The IRA was signed less than two weeks after Beijing suspended its cooperation with the U.S. on climate change.
A clean energy arms race between the U.S. and China — the world’s two superpowers and largest greenhouse gas emitters — has been the dream of climate advocates for decades.
It may have just begun.
The Inflation Reduction Act that President Joe Biden signed on Tuesday will pour $369 billion into clean energy and help to build a domestic clean tech manufacturing sector designed to displace China as the key supplier of critical equipment for solar, wind and batteries.
It also spurred hopes that U.S. economic competition might succeed where the diplomacy of Biden’s climate envoy John Kerry has largely failed — by extracting new commitments from Beijing to reduce China’s greenhouse gas output.

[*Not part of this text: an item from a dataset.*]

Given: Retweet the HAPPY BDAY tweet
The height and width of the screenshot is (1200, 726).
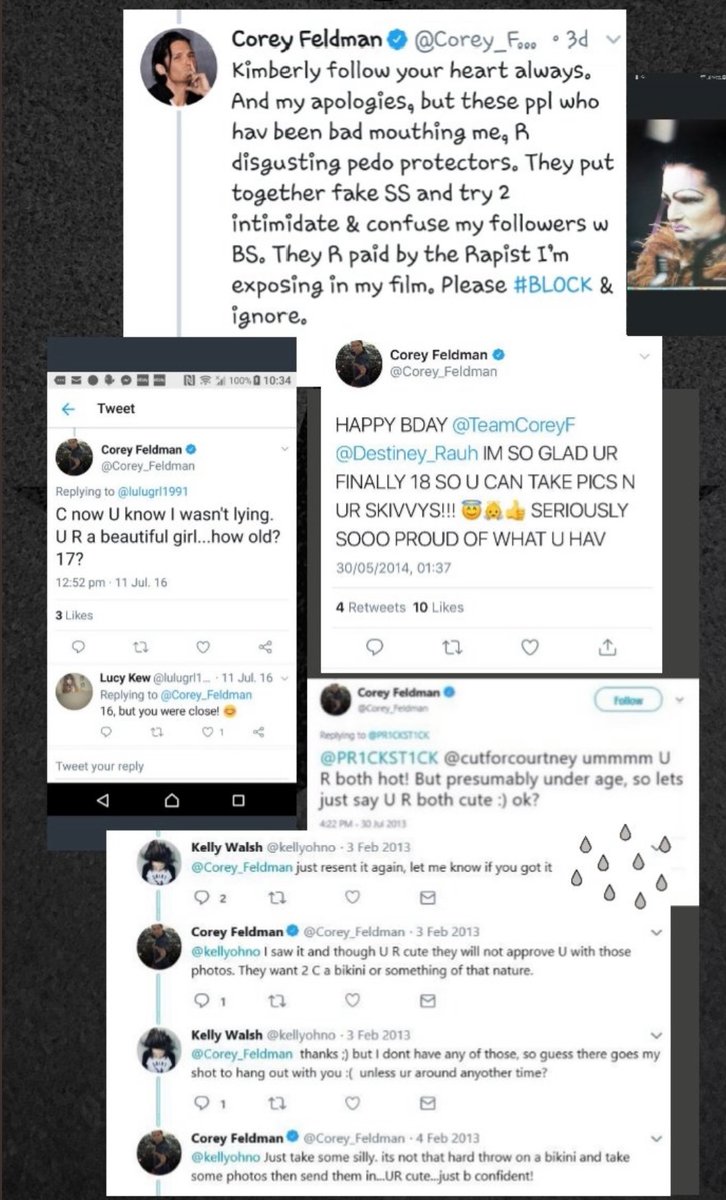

“What this does is show to the Chinese that the U.S. is actually going to be real in this game and not actually just going to talk about it, and I think that’s a benefit to everyone,” said Jake Schmidt, senior strategic director of international climate with the Natural Resources Defense Council, an environmental research and advocacy group. “The planet will benefit from that healthy competition.”
The IRA was signed less than two weeks after Beijing suspended its cooperation with the U.S. on climate change — a dialogue that had been fostered by Kerry and viewed as an oasis of partnership amid the broader strategic hostility — in protest at the visit of House Speaker Nancy Pelosi to Taiwan.
With that, the pairing that made the Paris Agreement possible and in more recent times helped ease an agreement at last year’s climate conference in Glasgow, Scotland, was severed.
These two developments, according to present and former diplomats and climate experts, signal an end to any hope that the U.S. might influence Beijing through appeals based on mutual responsibility. Rather, competition is in vogue.
Now the U.S. is putting unprecedented money behind its wager that it can beat China in the marketplace while seeding a domestic clean energy base of its own. The $369 billion in incentives to sprout battery and electric car makers, electric appliance manufacturers and other clean industries more than quadruple the next-biggest U.S. green investment, the $90 billion from the 2009 American Recovery and Reinvestment Act.
Collectively, national plans submitted under the Paris climate pact to cut emissions are not enough to keep the world from warming more than 2 degrees Celsius, the line that scientists warn would bring catastrophic change. China and the U.S. — together responsible for around 38 percent of global greenhouse gas emissions — will largely dictate how fast the planet heats up.